While many of them will never make their way to European markets, there is increased attention on US brands with the imminent arrival of Dodge and Cadillac to the Irish market in the coming months.
Dodge will return to Ireland after a 50-year absence, starting with its new Caliber and Nitro models, while Cadillac is set to bring the CTS and BLS to our shores during 2006.
At the Detroit show, Dodge revealed a concept version of its famous Challenger model, reportedly due to go into production in 2008.
The car has not been on sale since 1983. The concept has the 6.1-litre Hemi V8 coupled to a six-speed manual transmission, and borrows many styling cues from the original 1970 model.
Sister company Chrysler also introduced a concept, the Imperial, which bears a remarkable similarity to the Rolls Royce Phantom and no doubt will have designers of the prestige British model rather annoyed.
It comes complete with rear-opening "suicide doors" and a large front grille, but it's still too early to say whether it will ever make it on to the forecourts.

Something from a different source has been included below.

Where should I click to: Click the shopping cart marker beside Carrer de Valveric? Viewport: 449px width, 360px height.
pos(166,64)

Meanwhile, from the European brands, Mercedes launched its new GL-Class, a full-size SUV that will suit the Americans but will also be sold in Europe.
Similar to the new M-Class at the front, it has a significantly larger rear with a taller cabin and more bootspace.
Mini introduced the latest version of its Mini Traveller concept, confirming it will go into production.
Parent company BMW, not to be outdone, introduced its new M version of the Z4.
For all the talk of an American revival, the show opened on a disappointing note for the American brands.
In its first hour, the awards for car and truck of the year went to Honda's Civic and Ridgeline SUV respectively.
That's just one of the Japanese brands that are increasingly making an impression on the US market. The biggest threat comes from Toyota, which plans to topple GM as the world's largest car producer by the end of the year.
Already its Camry is the best-selling saloon in the US. Toyota's luxury marque, Lexus, also introduced its new flagship model the LS460, set to replace the current LS430 model.
GM and Ford are fighting off the foreign brands on their home turf, but are also having to deal with symptoms of their declining market shares along with ill-judged agreements on pensions and healthcare that are coming home to haunt them.
The end result has been a downgrading of the firms' credit ratings and weak stock prices, reflecting Wall Street's doubts about the outlook for recovery.
According to Bill Ford: "It's up to us to prove the Wall Street analysts wrong."
The financial investors, it seems, see the likes of Toyota as being in a much stronger position to take the lead in the US and world markets.
While the US brands promise a product offensive over the next few years, Toyota is already planning 12 new or updated models for launch in 2006.
But it's not just the Japanese - and to a lesser extent the Koreans - that are concerning the US firms. The Chinese are set to enter the market within the next two years, offering similar-sized models as US brands but at two-thirds the price.
Still there is hope. This year's product and restructuring offensive may just work and even Detroit is getting a touch of the spotlight in the coming weeks as it hosts this year's Superbowl football final.
However, just as hosting a high profile sporting event will not deal with Detroit's deep-rooted problems, the shiny new metal from its local manufacturers may not be enough to deal with their deep-seated financial problems.